電子カルテで施設間のスムーズなやり取り
病院には様々な種類が存在します。
耳鼻科や内科などの専門のものの他、クリニックや総合病院といった規模の違いがあるものなど。
大きな病院ならばそこ一つだけであらゆる類の治療が行われるため、院内で情報の伝達ができれば事足ります。
しかし、専門とする科が分散されている場合だと、患者を別のところに紹介する際にはデータのやり取りでかなりの面倒が起こるだろうことが予想されます。

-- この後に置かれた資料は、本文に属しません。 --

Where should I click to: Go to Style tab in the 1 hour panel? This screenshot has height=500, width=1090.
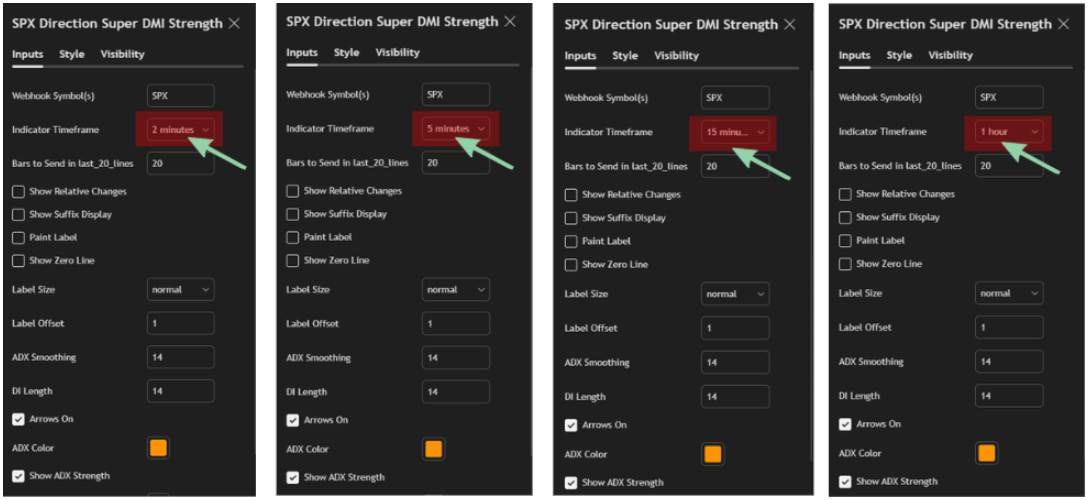(899, 55)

電子カルテが導入されれば、そうしたストレスが大幅に軽減されることが見込まれます。
全ての治療を行える総合病院の場合であっても、対応する患者の数が膨大になってくればカルテなどの量も多くなり、それらを整理するのが大変になってきます。
科から科へと移動する際にもそれらを取り出してきて送る作業が生じるため、その分だけ現場の職員の負担が増えることになるのです。

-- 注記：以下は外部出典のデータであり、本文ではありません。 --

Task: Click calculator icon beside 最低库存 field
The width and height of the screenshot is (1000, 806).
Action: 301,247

ですが、電子管理されていれば別の科での治療に移る際にも簡単な入力一つで閲覧が可能になり、情報の共有が容易に行えます。
これらはもちろん同じ法人が運営している別の病院同士でも実現できるもので、より大きな病院に患者を紹介したい場合や、発見された病状によって別の専門分野での治療が必要になった場合にも、スムーズにそちらで治療を受けられるようにも出来るようになります。
現在ではこうした電子カルテを地域で共有し、患者の情報が他の病院でも閲覧できるようになっているため、地域での連携を強めて患者を適切に治療するシステムが構築されて来ています。